Quasi contemporaneamente, sempre nei locali della Cassa Operaia Cattolica, veniva aperto uno spaccio di generi alimentari di proprietà della stessa banca. Lo spaccio garantiva la possibilità a tutti di acquistare generi alimentari, con la facoltà di pagarli nel momento in cui nelle tasche delle famiglie contadine sarebbero arrivati i soldi dei raccolti; si trattava in sostanza di un prestito, non di denaro ma di generi di prima necessità.
“La Banchina ha sfamato tanta gente”, solevano ripetere in molti. Nel 1949 la Cassa Operaia Cattolica, dopo gli anni bui della guerra, si trasformava in Cassa Cooperativa di Vitolini; nel marzo del 1970 poi, venne effettuata la fusione fra la Cassa Cooperativa di Capraia e Montelupo e la Cassa Cooperativa di Vitolini. A siglare l’accordo, ritenuto utile per la crescita di entrambe le realtà, furono i presidenti delle due banche, Demetrio Fanciullacci e Tito Lupi, supportati dalla volontà dei rispettivi soci, consapevoli dell’importanza dell’operazione per la sopravvivenza delle stesse banche. E la banca continuò ad essere elemento di traino per lo sviluppo delle nuove attività, come le confezioni e le altre manifatture artigiane.
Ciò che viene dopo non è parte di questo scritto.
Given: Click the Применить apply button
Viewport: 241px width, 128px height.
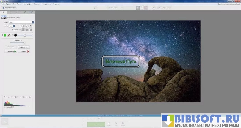Looking at the screenshot, I should (10, 51).
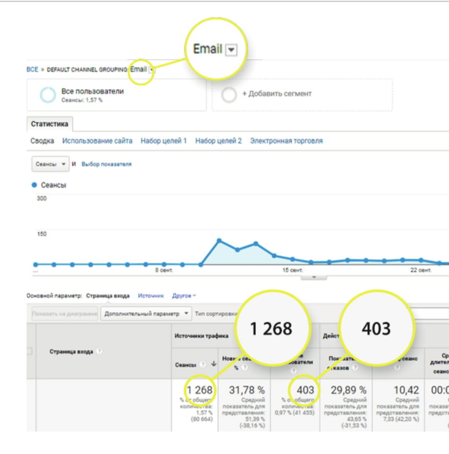Open the Сеансы metric dropdown
Screen dimensions: 449x454
(51, 164)
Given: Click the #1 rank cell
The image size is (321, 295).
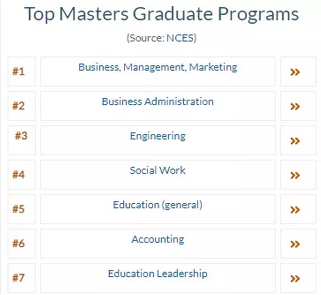Looking at the screenshot, I should (x=19, y=72).
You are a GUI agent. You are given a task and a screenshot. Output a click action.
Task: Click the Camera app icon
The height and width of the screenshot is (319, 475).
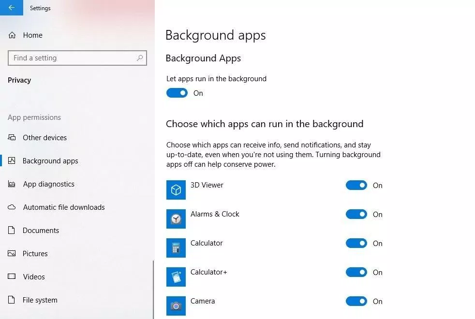tap(176, 305)
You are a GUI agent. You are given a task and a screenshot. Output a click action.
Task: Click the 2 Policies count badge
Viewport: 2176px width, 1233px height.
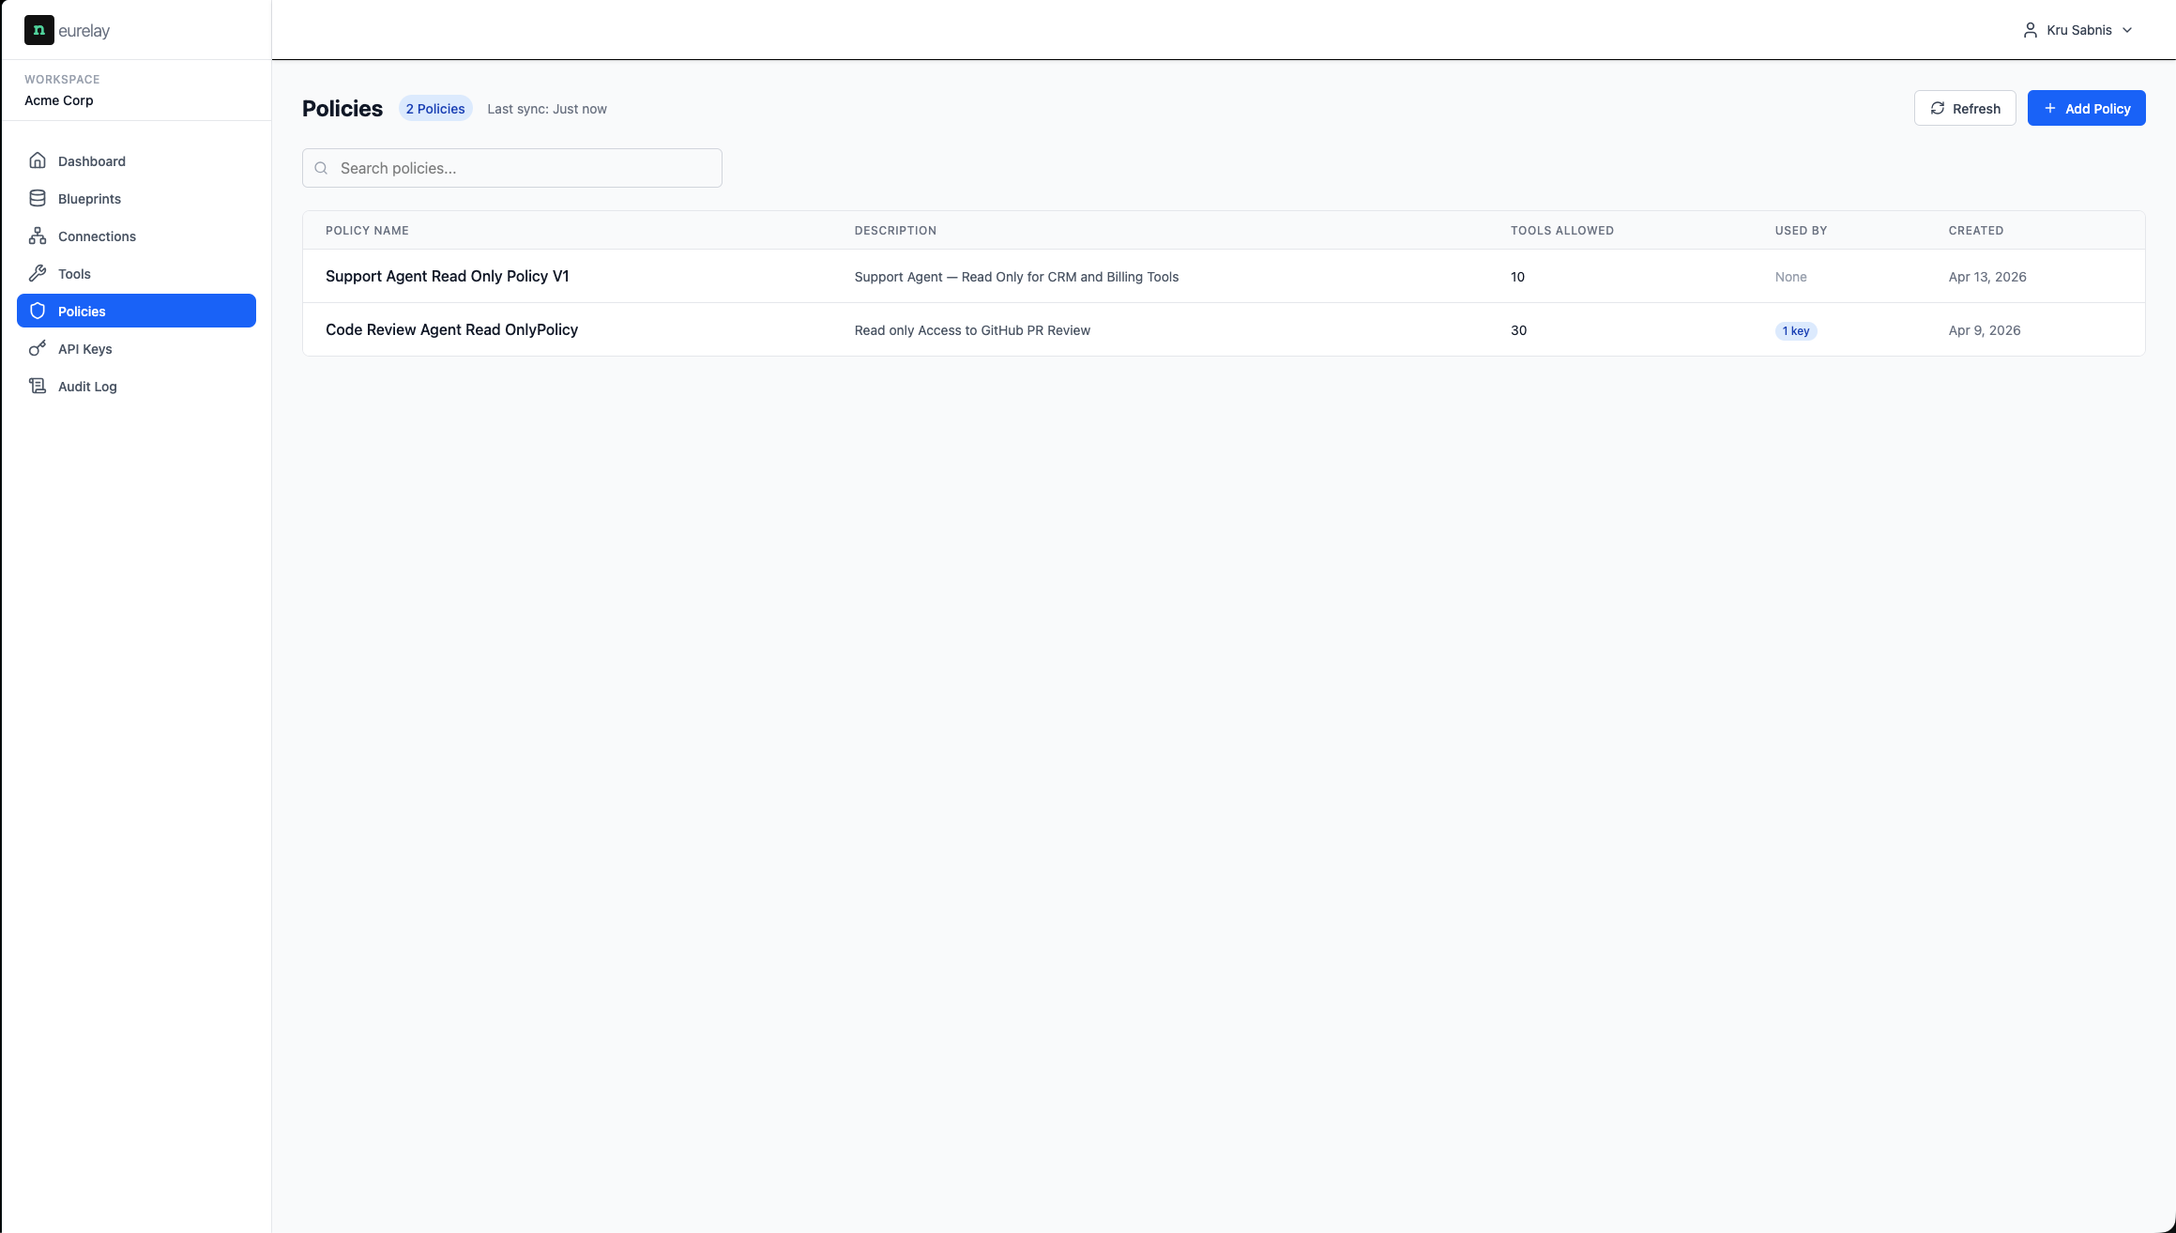(x=435, y=109)
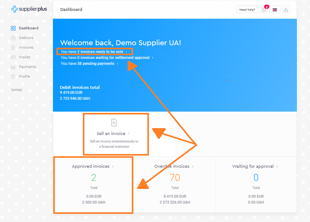
Task: Click the logout icon in header
Action: tap(286, 10)
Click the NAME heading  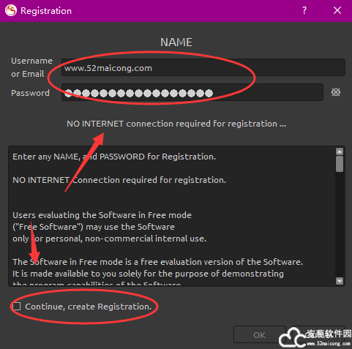(x=176, y=42)
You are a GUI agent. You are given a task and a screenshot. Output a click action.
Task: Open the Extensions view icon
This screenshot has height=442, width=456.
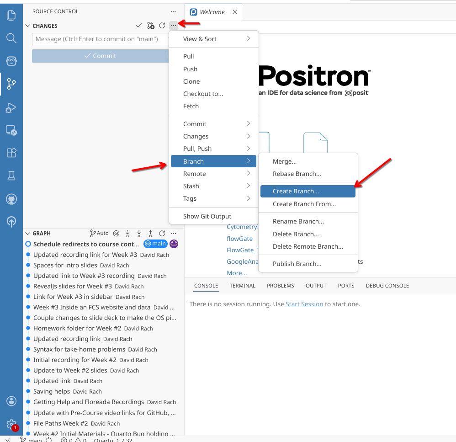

La fine. L’ultimo atto che ha riguardato la banca in tempi recenti poi – l’incorporazione della Banchina da parte di un grande istituto di credito – è cosa nota: un pezzo importante di storia di questo popolo laborioso e attaccato ai valori cristiani se n’era andato miseramente per sempre.
L’atto di nascita
“L’anno millenovecentootto e questo giorno cinque del mese di gennaio in Vitolini, avanti a me dott. Giovanni Antonio del fu Giacomo Fontana, notaro regio residente in Vinci si sono personalmente costituiti quali parti stipulanti il presente atto pubblico i signori Gaini Giuseppe, colono, Contardi Don Paolino, sacerdote, Gaini Egidio, colono, Cenci Giovanni, colono, Mazzanti Odoardo, colono, Giannini Don Cesare, parroco, Lupi Enrico, possidente, Lupi Oreste, possidente, Cinotti Attilio, commerciante, Tani Attilio, colono, Gaini Antonio, possidente, Lupi Emilio, bracciante, Pini Alfredo, fabbro ferraio, Borracchini Francesco, colono, Tani Agostino, colono, Spinelli Basilio. Le suddette parti dichiarano con l’atto presente costituire fra loro una società anonima cooperativa a capitale illimitato sotto la denominazione “Cassa Operaia Cattolica di Risparmio e Credito di Vitolini”. La società ha per iscopo il miglioramento delle condizioni morali ed economiche dei suoi soci”. Era nata la banca di Vitolini.